В лес приехали к вечеру. Отыскали стог сена, где пахотный велел остановиться, и Павел распряг Игреньку. От зари в березовой чаще разлился красноватый свет. Павел сделал в стогу большую нору, и, когда стемнело, мы залезли туда спать. Уснул я не сразу. В голове мелькали страшные мысли: вдруг придут волки и съедят Игреньку. Но я вспомнил, что у брата лежит в головах топор, и успокоился.

Когда я утром проснулся, Павла рядом со мной не оказалось. Игреньки тоже не видно было. За лесом опять краснела заря, только теперь с другой стороны. Я понимал, что брат никуда далеко уехать не мог, но все же мне стало немножко страшно.

– Павел! Павел! – кричал я.

– А-ве... А-ве... – отзывалось где-то далеко, и снова все затихало.

– А-ууу!.. – послышалось совсем близко, за березовым леском. Это откликнулся брат; он водил поить Игреньку.

Привязав Игреньку к телеге, Павел достал из мешка каравай хлеба, отрезал два больших ломтя, густо их посолил и один подал мне.

Когда поели, отправились на делянку. По дороге туда брат сказал, что на делянке будем пить сладкую воду. Я допытывался: "Какую такую?", но он отвечал одно: "Узнаешь".

Скоро мы подошли к высокой березе, и брат легонько надсек ее топором. По коре побежала светлая струйка. Потом он чуть пониже сделал на березе глубокий выруб, и в нем быстро стал накапливаться прозрачный березовый сок. Брат сломил тоненькую прошлогоднюю дудку и дал ее мне. Я прильнул к дереву, касаясь лбом коры, и стал тянуть сок через дудку. Когда я со свистом втянул в дудку последнюю каплю и поднялся с коленок, брат улыбался:

– Вот она какая, сладкая-то вода! Понравилась? Я закивал головой.
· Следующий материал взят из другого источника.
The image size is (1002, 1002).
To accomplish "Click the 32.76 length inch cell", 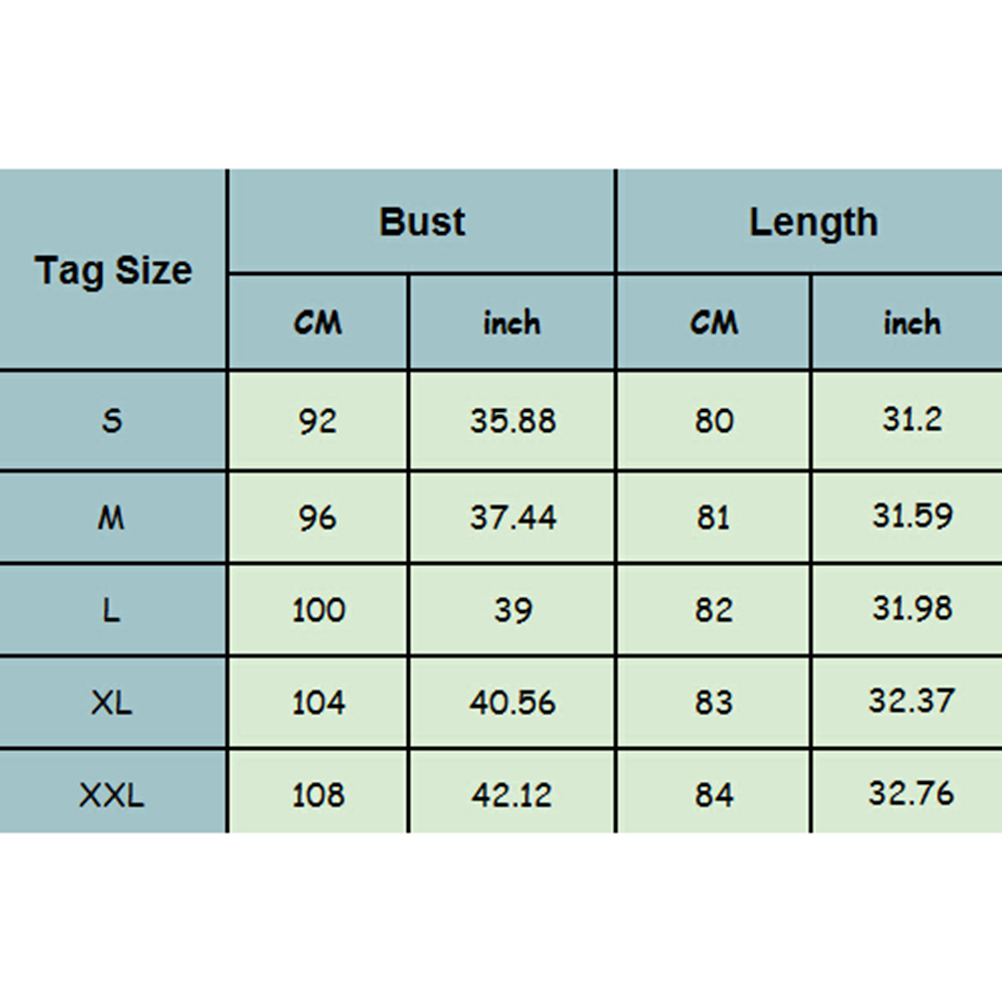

– Ну, раз понравилась, тогда тут и сиди: сладкая вода скоро опять набежит.

Он снял сермягу и бросил ее к березе.

– На голую землю не садись, простынешь. Зимой она намерзлась, вот сейчас холод из нее наружу и выходит. Сиди на сермяге.
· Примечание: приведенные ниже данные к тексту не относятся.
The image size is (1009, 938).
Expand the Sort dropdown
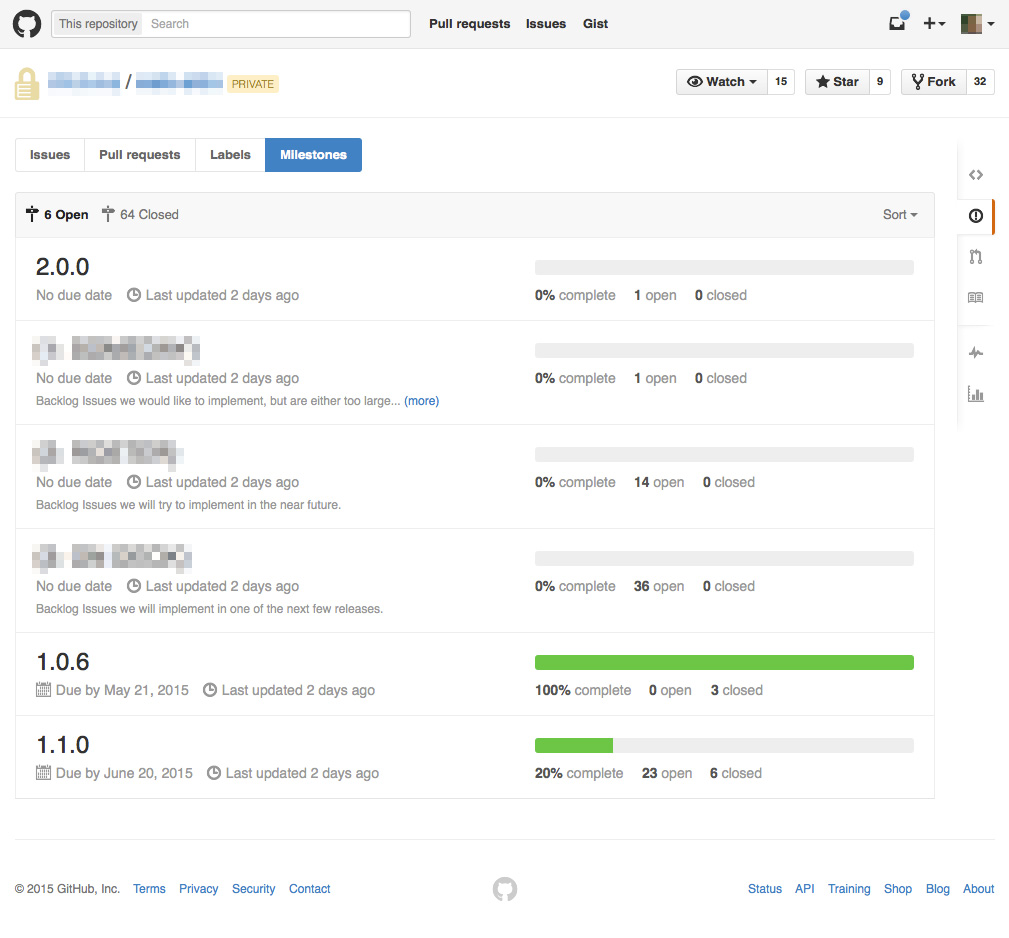pos(900,215)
Стук топора гулко разнесся по всему лесу. Шумно упала первая береза, за ней вторая, третья... Работал Павел быстро. Рубаха на нем скоро стала прилипать к спине. Когда солнце поднялось над лесом, на поляне уже белела большая груда нарубленных дров, прошлогоднюю траву покрыли свежие, душистые щепки.

Я подтаскивал из лесу срубленные березы, какие полегче, и брат подбадривал меня:

– Молодец, Степша! Работай! Подрастешь – сапоги куплю.

7. В ГОСТЯХ У БАБУШКИ

После поездки в лес я еще чаще стал бывать у Тимки. Он сделал мне из ключа ружье и тайком от отца дал немного пороху. Матери я не сказал об этом, но утаить от нее ничего не удалось. Не раз, входя с улицы в избу и заставая меня одного дома, она подозрительно втягивала ноздрями воздух и тревожно спрашивала:

– Опять стрелял? Спалишь ты избу с этой стрельбой. Сколько раз я тебе говорила, чтобы ты не водился с Тимкой!

Я опускал глаза и молчал.

Мать отругала бы меня, конечно, как следует, если бы повнимательнее посмотрела на лубочную картину, приклеенную к стене, пониже полатей, которую мы недавно купили у книгоноши за три копейки: она была пробита в нескольких местах дробинками. Называлась картина "Суд сатаны"; на ней изображен был окруженный краснорожими рогатыми чертями сатана. Он был такой же страшный, как остальные черти, только еще толще. Перед ними стоял худой и перепуганный бес, которого судили за то, что он не сумел ввести в грех мужика. Бес, объясняла подпись, украл на поле у мужика краюшку хлеба, рассчитывая, что мужик, обнаружив пропажу, выругается и тем согрешит. А мужик, не найдя в мешке краюшки, хотел было помянуть черта, но удержался, только в затылке почесал – и этим подвел беса под суд.